DESCRIPTION OF THE TASK » All entries must be repeated exactly. No picture should appear in the result.

DATASET EXTRACT »

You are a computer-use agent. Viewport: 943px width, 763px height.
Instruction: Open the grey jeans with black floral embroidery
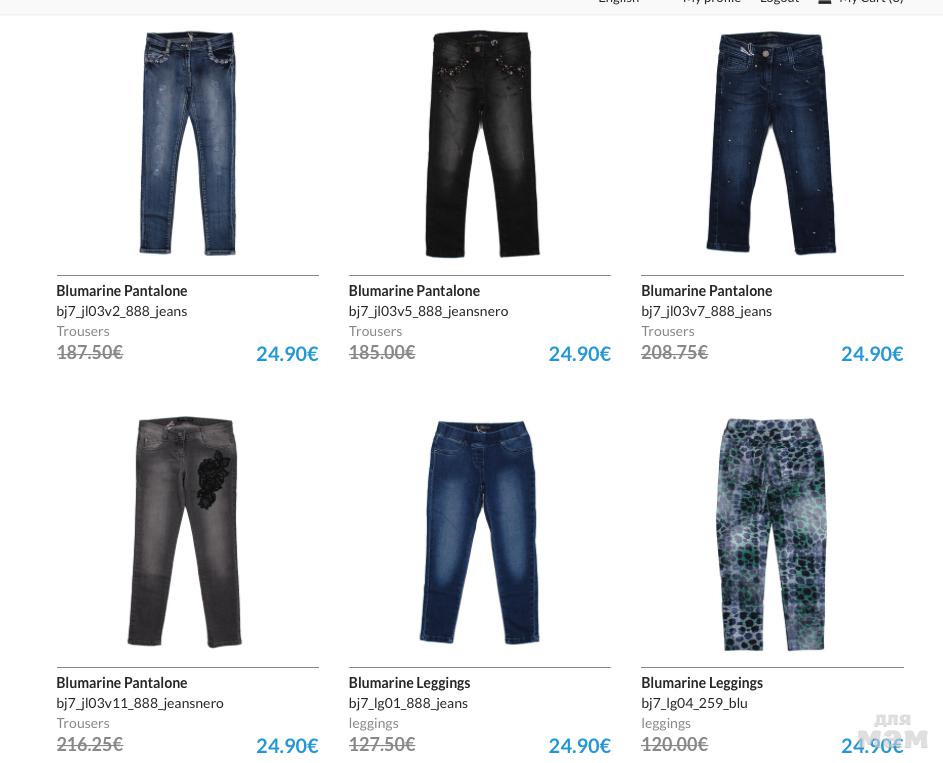(x=185, y=533)
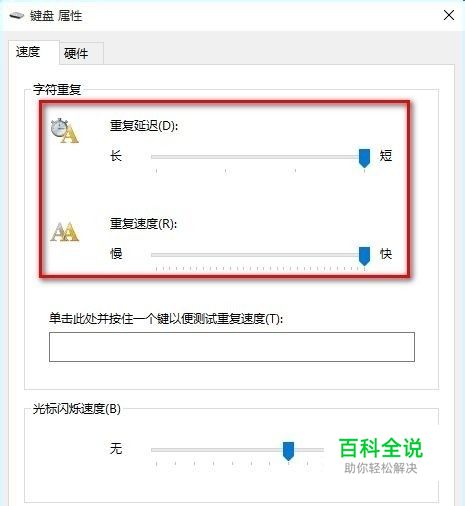Screen dimensions: 465x506
Task: Click the 光标闪烁速度(B) group label
Action: (77, 409)
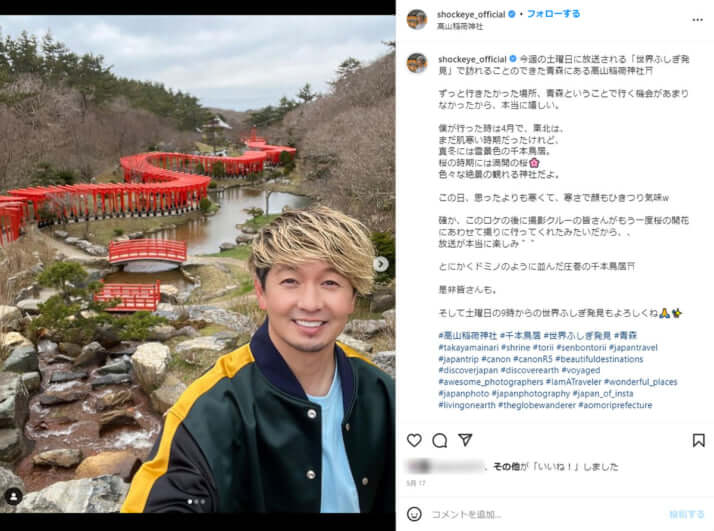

ANSWER SPACE »
You are a computer-use agent. Viewport: 943px width, 763px height.
Instruction: Open the grey jeans with black floral embroidery
(x=185, y=533)
Screen dimensions: 465x506
Task: Click the 光标闪烁速度(B) group label
Action: (77, 409)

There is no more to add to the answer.